TASK PROMPT: Type out all the records again exactly.

++++++++

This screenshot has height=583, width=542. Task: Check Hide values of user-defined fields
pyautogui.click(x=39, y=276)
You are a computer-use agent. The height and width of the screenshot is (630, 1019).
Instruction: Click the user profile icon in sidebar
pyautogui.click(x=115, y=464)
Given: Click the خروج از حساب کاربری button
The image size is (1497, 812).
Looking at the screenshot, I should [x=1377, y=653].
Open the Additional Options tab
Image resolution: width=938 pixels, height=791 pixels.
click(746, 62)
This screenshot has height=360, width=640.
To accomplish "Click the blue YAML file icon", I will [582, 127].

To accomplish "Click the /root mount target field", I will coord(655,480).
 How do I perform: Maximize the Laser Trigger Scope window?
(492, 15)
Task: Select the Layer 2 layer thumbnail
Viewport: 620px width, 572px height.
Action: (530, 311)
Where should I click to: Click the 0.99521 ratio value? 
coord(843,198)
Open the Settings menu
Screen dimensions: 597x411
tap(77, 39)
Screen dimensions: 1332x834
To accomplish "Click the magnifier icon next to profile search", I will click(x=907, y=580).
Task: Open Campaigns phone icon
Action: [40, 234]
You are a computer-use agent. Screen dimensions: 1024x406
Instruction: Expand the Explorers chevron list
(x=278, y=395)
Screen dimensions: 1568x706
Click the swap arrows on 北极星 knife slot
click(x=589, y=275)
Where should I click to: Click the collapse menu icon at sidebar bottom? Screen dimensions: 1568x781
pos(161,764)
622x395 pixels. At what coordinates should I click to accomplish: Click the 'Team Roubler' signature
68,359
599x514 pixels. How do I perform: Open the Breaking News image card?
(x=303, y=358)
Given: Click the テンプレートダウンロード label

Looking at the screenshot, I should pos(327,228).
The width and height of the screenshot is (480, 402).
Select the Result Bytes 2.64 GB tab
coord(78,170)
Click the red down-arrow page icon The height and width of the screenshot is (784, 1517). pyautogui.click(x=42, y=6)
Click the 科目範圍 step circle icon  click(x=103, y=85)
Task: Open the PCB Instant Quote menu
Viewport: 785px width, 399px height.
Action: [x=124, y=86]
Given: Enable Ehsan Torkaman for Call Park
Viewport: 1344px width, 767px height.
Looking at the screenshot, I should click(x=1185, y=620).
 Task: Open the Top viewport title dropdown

++++++++

EXERCISE RESULT:
This screenshot has height=583, width=542. Task: Check Hide values of user-defined fields
pyautogui.click(x=39, y=276)
You are a computer-use agent. The height and width of the screenshot is (630, 1019).
Instruction: Click the user profile icon in sidebar
pyautogui.click(x=115, y=464)
Given: Click the خروج از حساب کاربری button
The image size is (1497, 812).
Looking at the screenshot, I should [x=1377, y=653].
Open the Additional Options tab
Image resolution: width=938 pixels, height=791 pixels.
click(746, 62)
This screenshot has height=360, width=640.
To accomplish "Click the blue YAML file icon", I will [582, 127].

To accomplish "Click the /root mount target field", I will coord(655,480).
 How do I perform: Maximize the Laser Trigger Scope window?
(492, 15)
Task: Select the Layer 2 layer thumbnail
Viewport: 620px width, 572px height.
Action: (530, 311)
Where should I click to: Click the 0.99521 ratio value? 
coord(843,198)
Open the Settings menu
Screen dimensions: 597x411
tap(77, 39)
Screen dimensions: 1332x834
To accomplish "Click the magnifier icon next to profile search", I will click(x=907, y=580).
Task: Open Campaigns phone icon
Action: [40, 234]
You are a computer-use agent. Screen dimensions: 1024x406
Instruction: Expand the Explorers chevron list
(x=278, y=395)
Screen dimensions: 1568x706
Click the swap arrows on 北极星 knife slot
click(x=589, y=275)
Where should I click to: Click the collapse menu icon at sidebar bottom? Screen dimensions: 1568x781
pos(161,764)
622x395 pixels. At what coordinates should I click to accomplish: Click the 'Team Roubler' signature
68,359
599x514 pixels. How do I perform: Open the Breaking News image card?
(x=303, y=358)
Given: Click the テンプレートダウンロード label

Looking at the screenshot, I should pos(327,228).
The width and height of the screenshot is (480, 402).
Select the Result Bytes 2.64 GB tab
coord(78,170)
Click the red down-arrow page icon The height and width of the screenshot is (784, 1517). pyautogui.click(x=42, y=6)
Click the 科目範圍 step circle icon  click(x=103, y=85)
Task: Open the PCB Instant Quote menu
Viewport: 785px width, 399px height.
Action: [x=124, y=86]
Given: Enable Ehsan Torkaman for Call Park
Viewport: 1344px width, 767px height.
Looking at the screenshot, I should click(x=1185, y=620).
 Task: Open the Top viewport title dropdown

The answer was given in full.